If you have something to say, the Diag isn’t necessarily the best place to be heard – especially if you’re a small student group with a fistful of pamphlets competing for attention with a large, vocal crowd. Due to a University policy that keeps schedules of student activities in the public space private, student organizations often unexpectedly face such marginalization when they plan programs on the Diag. By simply making the schedule of Diag events available to interested groups, the University could help students effectively use the public forum to their advantage without worrying about competition.
It’s understandable that many student groups are overshadowed on the Diag by the presence of organizations with the resources to fund games and free food to attract passersby. While the University tries to protect against the encroachment of one group’s display on another’s with a “shared space” stipulation, it’s still hard to compete with a moonwalk when all one has to offer is a petition and a bowl of candy. Student groups have a right to attract attention as they choose, but they should also have the right to reserve space when it will be most beneficial to them.
This dilemma could be resolved by releasing the schedule of Diag activities to organizations interested in reserving their own space. However, the University contends that revealing such information would be a violation of student groups’ privacy.
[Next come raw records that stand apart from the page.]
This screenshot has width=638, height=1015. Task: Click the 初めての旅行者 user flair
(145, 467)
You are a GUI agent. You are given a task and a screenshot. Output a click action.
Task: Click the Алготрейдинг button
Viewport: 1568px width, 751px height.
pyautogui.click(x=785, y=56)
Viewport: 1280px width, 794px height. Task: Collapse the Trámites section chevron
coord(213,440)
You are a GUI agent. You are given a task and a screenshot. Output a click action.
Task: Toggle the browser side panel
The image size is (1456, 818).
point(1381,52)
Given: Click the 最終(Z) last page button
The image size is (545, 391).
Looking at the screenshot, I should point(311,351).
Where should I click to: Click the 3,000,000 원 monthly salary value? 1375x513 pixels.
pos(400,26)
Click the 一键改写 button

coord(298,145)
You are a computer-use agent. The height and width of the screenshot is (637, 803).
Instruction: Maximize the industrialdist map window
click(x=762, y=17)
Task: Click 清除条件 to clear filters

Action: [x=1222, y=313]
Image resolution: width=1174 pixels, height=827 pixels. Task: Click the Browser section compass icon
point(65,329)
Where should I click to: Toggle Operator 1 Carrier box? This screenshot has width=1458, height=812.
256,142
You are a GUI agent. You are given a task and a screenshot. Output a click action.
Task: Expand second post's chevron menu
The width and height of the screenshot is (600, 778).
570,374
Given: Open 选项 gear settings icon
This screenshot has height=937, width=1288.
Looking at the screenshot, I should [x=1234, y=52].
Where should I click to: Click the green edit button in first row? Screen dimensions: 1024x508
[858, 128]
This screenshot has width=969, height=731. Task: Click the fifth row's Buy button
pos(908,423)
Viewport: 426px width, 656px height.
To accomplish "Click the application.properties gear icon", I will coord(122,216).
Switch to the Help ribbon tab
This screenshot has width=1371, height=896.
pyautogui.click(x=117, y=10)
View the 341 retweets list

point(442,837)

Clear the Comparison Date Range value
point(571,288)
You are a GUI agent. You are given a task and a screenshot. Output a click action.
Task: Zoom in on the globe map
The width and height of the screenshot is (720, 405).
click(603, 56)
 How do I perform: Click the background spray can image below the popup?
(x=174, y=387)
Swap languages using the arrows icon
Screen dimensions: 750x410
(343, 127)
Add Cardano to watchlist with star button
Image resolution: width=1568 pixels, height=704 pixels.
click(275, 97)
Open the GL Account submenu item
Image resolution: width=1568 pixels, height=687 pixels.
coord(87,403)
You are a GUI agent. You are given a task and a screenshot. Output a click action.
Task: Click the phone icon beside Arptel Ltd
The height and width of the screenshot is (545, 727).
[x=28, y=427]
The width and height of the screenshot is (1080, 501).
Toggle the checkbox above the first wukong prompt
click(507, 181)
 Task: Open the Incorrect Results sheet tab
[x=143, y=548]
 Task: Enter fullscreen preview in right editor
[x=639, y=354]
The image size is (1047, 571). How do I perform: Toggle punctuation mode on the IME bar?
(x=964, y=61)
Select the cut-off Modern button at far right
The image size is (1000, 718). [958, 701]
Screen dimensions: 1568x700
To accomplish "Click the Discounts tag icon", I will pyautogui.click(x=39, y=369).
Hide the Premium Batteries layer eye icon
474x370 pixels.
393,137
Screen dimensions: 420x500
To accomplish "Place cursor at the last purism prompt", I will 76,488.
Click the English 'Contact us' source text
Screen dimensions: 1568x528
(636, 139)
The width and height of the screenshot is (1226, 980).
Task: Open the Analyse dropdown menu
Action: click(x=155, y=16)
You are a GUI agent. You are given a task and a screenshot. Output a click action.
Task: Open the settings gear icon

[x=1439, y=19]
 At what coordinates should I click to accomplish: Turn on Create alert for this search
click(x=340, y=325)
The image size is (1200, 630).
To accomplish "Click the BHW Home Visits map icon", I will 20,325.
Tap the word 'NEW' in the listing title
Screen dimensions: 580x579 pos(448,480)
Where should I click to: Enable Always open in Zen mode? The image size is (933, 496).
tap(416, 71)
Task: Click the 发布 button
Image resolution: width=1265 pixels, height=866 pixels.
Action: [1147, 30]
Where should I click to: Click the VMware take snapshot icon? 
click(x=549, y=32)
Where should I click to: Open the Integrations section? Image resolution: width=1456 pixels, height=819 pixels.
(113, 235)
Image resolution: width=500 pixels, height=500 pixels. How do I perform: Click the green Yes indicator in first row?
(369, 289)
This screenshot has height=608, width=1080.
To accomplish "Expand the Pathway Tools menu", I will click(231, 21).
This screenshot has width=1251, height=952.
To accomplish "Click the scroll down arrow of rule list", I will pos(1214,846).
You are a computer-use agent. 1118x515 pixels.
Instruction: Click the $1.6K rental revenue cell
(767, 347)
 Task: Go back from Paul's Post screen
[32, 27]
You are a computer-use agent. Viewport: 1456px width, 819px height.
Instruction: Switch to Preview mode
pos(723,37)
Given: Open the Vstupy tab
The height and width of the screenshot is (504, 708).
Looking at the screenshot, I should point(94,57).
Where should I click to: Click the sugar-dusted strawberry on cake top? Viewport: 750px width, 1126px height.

Protecting privacy is important, and the University is right to do it. In this case, though, it’s unclear what privacy is being protected. Considering that these events occur in a public space and are typically advertised, this logic is questionable. The University may potentially be protecting groups from the harassment of opposition, but it is also keeping students from making informed choices and disadvantaging groups with less resources.
In its dual role as the center of campus and the center of campus activity, the Diag is the ideal setting for student activism and interaction. It has seen passionate demonstrations against the Vietnam War and the war in Iraq, busy student organization fairs and even a dunk tank or two. The Diag is often chaotic, largely because that’s the nature of democracy on campus. However, student groups should be able to choose whether or not they want to buy into that chaos on a given day.
By withholding the list of scheduled events from students, the University is only harming the effectiveness of their groups’ public programs. They should have the right to choose whether they want to advertise their cause alongside a modest display or a speaker blasting music rather than being left to the mercy of the University’s schedulers.